Una vez en el interior del edificio, Jude recordó que el vestíbulo tenía una salida en cada extremo. Hordas de empleados estaban ya saliendo por ambas puertas. Lo cual no les convenía, pues si Jude y Skyler se apostaban en una de las puertas, el hombre al que buscaban podía salir por la otra. El único remedio era tratar de atajarlo en el piso duodécimo. Jude sabía por una visita anterior a Washington —que realizó cuando, por algún motivo, el jefe del departamento lo invitó a la fiesta anual que daba el club de prensa de la capital— que la compañía tenía allí su propia zona de recepción. Los ejecutivos que bajaban de los pisos altos cambiaban allí de ascensores para llegar al vestíbulo.

Jude también sabía que en el piso duodécimo habría una recepcionista que les pediría la documentación. Él tenía su credencial de prensa del
Mirror
, pero ¿qué haría Skyler? Él era el que contaba. Quizá, si sabían enrollarse bien, les permitieran pasar.

Resultó que se había preocupado en vano. Cuando salieron del ascensor, el escritorio de la recepcionista estaba vacío, lo mismo que el resto de la sala. En el rincón había un televisor en funcionamiento, sintonizado, cómo no, con la cadena de televisión Tibbett.

Todo lo que se veía, desde los tiradores de las puertas hasta las estructuras de acero de las sillas, era ultramoderno. Una de las paredes estaba ocupada por ventanas de cristal color humo que llegaban desde el suelo hasta el techo. Todo aquel vidrio producía la sensación de que la oficina estaba suspendida en el espacio, como si se tratara del interior de una carlinga. De hecho, Tibbett era un apasionado del vuelo, y por todas partes había elementos decorativos relacionados con la aviación: modelos de aviones, hélices montadas en la pared y un cenicero de cristal con una foto de Charles Lindbergh.

Frente al elevador había un mullido tresillo de cuero. Jude le indicó a Skyler que se sentara en uno de los sillones y le tendió un periódico de la pila que había junto al escritorio de recepción. —Si es necesario, utilízalo para taparte la cara. No lo olvides: tú tienes que verlo a él, pero él no tiene que verte a ti.

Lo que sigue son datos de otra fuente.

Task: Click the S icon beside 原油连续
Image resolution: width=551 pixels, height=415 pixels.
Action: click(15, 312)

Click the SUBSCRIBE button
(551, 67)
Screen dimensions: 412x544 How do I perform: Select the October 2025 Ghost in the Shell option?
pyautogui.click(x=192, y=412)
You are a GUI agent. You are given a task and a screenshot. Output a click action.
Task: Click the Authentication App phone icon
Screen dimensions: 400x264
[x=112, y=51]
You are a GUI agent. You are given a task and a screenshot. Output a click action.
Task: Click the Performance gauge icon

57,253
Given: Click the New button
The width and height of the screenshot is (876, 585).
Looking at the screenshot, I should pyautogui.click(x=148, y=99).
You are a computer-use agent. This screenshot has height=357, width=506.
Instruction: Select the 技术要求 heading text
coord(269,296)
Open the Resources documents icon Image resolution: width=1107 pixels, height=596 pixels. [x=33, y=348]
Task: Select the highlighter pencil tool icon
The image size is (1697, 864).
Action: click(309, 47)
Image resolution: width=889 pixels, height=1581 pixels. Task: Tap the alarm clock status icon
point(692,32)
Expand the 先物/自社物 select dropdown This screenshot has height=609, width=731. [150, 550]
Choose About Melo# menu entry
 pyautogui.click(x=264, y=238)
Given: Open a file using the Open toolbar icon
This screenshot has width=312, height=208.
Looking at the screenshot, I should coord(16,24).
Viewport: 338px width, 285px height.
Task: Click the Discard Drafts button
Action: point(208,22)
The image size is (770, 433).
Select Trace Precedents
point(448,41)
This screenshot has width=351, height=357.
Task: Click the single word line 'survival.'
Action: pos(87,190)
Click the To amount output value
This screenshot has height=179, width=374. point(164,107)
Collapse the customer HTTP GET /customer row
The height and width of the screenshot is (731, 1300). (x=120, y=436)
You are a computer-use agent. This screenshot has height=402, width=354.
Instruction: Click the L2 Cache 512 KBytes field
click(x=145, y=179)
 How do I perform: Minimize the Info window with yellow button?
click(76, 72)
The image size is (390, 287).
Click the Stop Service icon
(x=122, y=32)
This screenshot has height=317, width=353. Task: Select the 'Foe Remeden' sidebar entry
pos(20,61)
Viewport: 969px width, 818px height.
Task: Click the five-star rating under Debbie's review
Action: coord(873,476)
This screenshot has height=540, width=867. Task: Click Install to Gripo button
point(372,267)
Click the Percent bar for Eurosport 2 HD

Jude aguardó en el recodo de un pequeño pasillo que conducía al servicio de caballeros.

No tuvieron que esperar mucho. Cinco minutos más tarde, bajó un ascensor y varios hombres salieron de la cabina y se dirigieron rápidamente hacia los ascensores que descendían hasta el vestíbulo. Uno de ellos se movía con la segura autoridad de los jefes ejecutivos. Atisbando discretamente desde su rincón, Jude confirmó que se trataba de Tibbett.

¡Y de pronto Tibbett se apartó del grupo y se dirigió derecho hacia él!

Jude se retiró rápidamente al interior del servicio. Oyó pasos tras de sí y se metió en una de las cabinas. De pie sobre el inodoro, esperó conteniendo el aliento. Oyó abrirse la puerta, luego unos pasos, una cremallera que bajaba, el sonido de un hombre orinando, y luego el del agua de la cisterna al caer. Al fin volvieron a sonar los pasos, y la puerta se abrió y se cerró.

Jude aguardó un par de minutos antes de atreverse a salir del servicio.